2013年01月11日
東亜建設工業株式会社(東京都新宿区:社長 松尾正臣)は、施工海域で作業が輻輳するガット船(グラブ付運搬船)による捨石投入作業を効率化するため、「無線式ガット船施工支援システム(以下、本システム)」を開発しました。
防波堤などの土台(基礎マウンド)を築造する際に使用される捨石は、ガット船によって投入作業が行われます。
従来は、予め海面に設置しておいた明示旗、ブイ等を目標に投入位置の確認を行っていましたが、投入作業前の準備に時間を要する、荒天等により明示旗が流出する等の問題がありました。
近年では、GPSを用いた捨石投入管理も行われていますが、多数のガット船が入れ替わりで捨石投入作業を行う場合、GPSアンテナの設置やGPSアンテナから位置情報を伝送するケーブルの敷設といったガット船への艤装に時間を要するため、効率的な艤装方法が求められていました。
そこで、GPSアンテナの設置作業の簡略化、及びGPSにより入手した位置情報の伝送の無線化により、ガット船への艤装を容易とする「本システム」を開発しました。
これにより、施工海域で輻輳するガット船による捨石投入作業の効率化を図ることができます。
「本システム」は、GPSアンテナ、GPS無線ユニット、及び表示部の3つの機材で構成されています。

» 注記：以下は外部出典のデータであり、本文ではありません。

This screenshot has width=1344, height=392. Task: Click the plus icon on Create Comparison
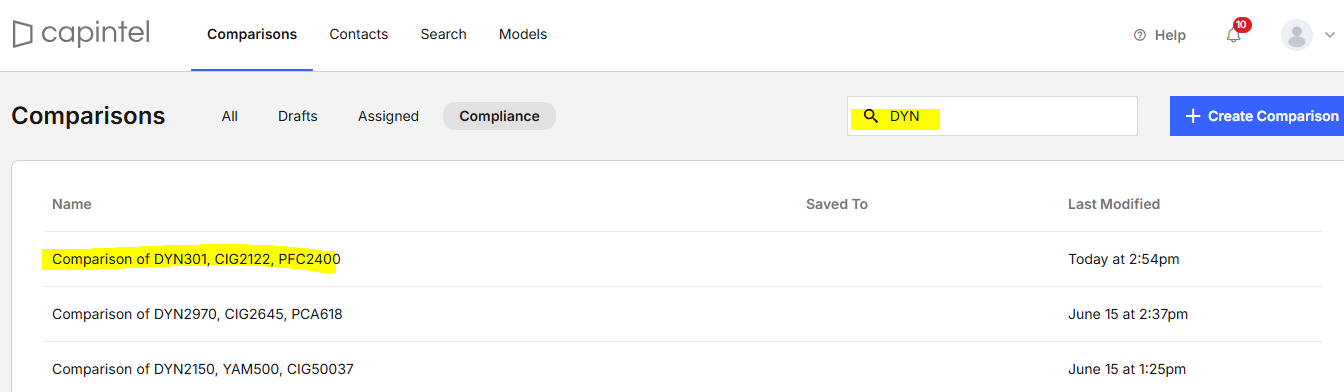click(1192, 116)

位置情報を入手するGPSアンテナは、強力磁石により、様々な形状を持つブーム先端部にも容易に設置することができるため、設置時間の短縮を図ることができます。
GPS無線ユニットには、バッテリー、及びデータ伝送装置を内蔵しているため、GPSの測位データをオペレータ室にあるデータ表示部に伝送する通信ケーブルの敷設が不要です。
(注1):松見モデル(鳥取大学の松見教授らが提案した堆積形状予測モデル)
投入時の捨石群の体積から捨石投入群の海底での堆積形状を予測する数値モデルで、1点連続投入時の堆積形状のみならず、多点連続投入時の土砂堆積形状の予測、さらには連続投入時のブロック・マウンド間の不陸部を最小にするバージ船の配船位置についても情報が得ることが可能です。
本システムのイメージ図
GPSアンテナ設置状況
投入モード(投入履歴表示)
堆積形状予測モード(カラーコンター表示)
本システムは、国土交通省の新技術情報提供システム(NETIS)に登録(登録番号=KTK-110005-A)されており、これまでに、10件以上の施工現場で採用されています。
現在、捨石の投入位置だけでなく、作業船舶の位置や向きも併せて管理できるシステムを開発しています。